The samurai are taking center stage in London, as the British Museum unveils its first major exhibition dedicated entirely to Japan’s legendary warrior class. Armour, swords, scrolls, prints — 280 objects in all — tell the story of warriors who were as much myth as reality.
The samurai image is familiar: men in lacquered armor, bound by honour, locked in duels. But the exhibition insists on nuance. These figures were shaped by politics, literature and later pop culture. Medieval Japan forged them. Nationalism re‑forged them. Hollywood and anime re‑imagined them. What we see today is not a single truth but a shifting construct.
And then there are the women. Too often erased, they were central to the samurai world. Some fought. Tomoe Gozen, the 12th‑century warrior, remains legendary.
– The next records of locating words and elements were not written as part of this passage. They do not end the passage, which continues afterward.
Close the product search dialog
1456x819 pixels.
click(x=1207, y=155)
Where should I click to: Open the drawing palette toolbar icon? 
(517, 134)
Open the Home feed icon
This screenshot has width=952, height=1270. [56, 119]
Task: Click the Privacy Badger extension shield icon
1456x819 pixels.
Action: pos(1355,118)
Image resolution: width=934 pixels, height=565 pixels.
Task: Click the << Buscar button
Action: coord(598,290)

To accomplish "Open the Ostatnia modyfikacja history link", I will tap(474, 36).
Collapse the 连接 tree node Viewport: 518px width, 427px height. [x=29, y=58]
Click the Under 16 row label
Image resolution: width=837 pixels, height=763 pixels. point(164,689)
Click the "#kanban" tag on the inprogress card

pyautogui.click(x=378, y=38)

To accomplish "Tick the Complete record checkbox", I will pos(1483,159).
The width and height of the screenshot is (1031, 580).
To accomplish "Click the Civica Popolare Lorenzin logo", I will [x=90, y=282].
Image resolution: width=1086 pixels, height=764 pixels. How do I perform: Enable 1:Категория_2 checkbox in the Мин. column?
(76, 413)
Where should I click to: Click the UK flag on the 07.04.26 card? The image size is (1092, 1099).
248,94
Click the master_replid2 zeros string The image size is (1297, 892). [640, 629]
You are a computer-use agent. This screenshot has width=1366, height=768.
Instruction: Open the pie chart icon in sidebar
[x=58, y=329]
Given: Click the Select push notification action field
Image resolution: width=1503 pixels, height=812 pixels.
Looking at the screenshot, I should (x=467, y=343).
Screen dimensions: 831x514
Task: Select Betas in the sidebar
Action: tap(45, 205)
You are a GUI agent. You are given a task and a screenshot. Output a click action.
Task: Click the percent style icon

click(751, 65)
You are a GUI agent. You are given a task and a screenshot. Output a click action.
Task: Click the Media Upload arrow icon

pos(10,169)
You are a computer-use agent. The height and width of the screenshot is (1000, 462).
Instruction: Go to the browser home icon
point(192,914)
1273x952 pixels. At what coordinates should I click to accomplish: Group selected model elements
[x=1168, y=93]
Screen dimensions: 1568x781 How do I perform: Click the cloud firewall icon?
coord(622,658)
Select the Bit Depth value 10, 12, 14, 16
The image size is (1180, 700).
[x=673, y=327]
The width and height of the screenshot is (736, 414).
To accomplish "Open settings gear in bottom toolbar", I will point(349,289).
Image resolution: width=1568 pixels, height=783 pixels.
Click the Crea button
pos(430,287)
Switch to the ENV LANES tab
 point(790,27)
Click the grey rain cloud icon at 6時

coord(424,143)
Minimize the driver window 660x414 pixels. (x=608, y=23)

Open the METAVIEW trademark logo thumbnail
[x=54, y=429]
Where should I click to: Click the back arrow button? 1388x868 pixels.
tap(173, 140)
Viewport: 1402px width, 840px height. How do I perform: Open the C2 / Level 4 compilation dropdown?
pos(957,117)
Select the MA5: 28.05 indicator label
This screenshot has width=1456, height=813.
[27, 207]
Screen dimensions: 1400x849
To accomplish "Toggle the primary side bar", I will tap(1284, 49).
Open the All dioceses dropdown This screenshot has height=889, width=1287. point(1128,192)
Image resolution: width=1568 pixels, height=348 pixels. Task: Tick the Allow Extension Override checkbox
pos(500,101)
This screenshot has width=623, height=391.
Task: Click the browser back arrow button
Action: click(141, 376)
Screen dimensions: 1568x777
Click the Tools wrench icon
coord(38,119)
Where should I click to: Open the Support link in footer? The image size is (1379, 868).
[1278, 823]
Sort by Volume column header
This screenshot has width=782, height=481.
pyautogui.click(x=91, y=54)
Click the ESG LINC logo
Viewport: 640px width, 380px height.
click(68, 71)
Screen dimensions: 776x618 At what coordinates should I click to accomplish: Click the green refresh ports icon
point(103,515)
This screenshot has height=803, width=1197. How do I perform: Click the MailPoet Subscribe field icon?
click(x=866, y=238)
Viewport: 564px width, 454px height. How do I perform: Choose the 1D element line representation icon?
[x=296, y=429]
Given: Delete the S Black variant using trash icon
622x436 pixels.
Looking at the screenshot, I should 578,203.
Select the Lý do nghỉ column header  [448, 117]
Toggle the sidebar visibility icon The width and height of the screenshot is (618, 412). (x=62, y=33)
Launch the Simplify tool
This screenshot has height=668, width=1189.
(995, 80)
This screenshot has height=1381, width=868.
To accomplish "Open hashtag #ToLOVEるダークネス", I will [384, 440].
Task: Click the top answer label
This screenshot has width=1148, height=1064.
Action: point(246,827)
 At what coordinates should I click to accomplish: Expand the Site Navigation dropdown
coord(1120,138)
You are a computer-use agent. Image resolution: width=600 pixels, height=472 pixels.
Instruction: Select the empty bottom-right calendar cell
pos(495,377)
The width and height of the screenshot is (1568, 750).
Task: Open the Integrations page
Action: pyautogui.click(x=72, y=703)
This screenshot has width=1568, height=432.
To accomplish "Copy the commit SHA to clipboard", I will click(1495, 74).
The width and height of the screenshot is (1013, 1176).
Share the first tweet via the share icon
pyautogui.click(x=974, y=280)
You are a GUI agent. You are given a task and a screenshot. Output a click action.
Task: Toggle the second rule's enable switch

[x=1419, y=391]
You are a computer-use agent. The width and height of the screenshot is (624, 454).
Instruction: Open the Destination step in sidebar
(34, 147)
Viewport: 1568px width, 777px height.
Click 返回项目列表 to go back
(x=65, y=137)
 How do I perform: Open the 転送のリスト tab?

Others trained with the naginata, defending homes during siege. Many more shaped culture — through poetry, calligraphy, ritual. They kept households intact, raised children and carried the code of resilience. In modern retellings, female samurai have become icons of empowerment, breaking the stereotype of a male‑only tradition.
The exhibition is not just spectacle. It is a reckoning. By placing women alongside armour and blades, curators challenge the old narrative. History is not only about who fought, but who endured. The samurai legacy was sustained in kitchens and classrooms as much as on battlefields.
For London, this is a rare chance to see treasures from Japan in dialogue with global culture. For visitors, it is a reminder that the samurai are not relics. They are symbols — of identity, honour, resilience — constantly reinterpreted.Sto
The British Museum’s Samurai exhibition will be one of Britain’s 2026 cultural highlights. It dazzles with artifacts, but more importantly, it asks us to rethink. The samurai were never just men with swords. They were families, communities, myths. They were women too. And that truth, finally, is being told.
Staged at the British Museum on Great Russell Street, the exhibition runs to 4 May 2026, with tickets starting at £17 (Php1,300).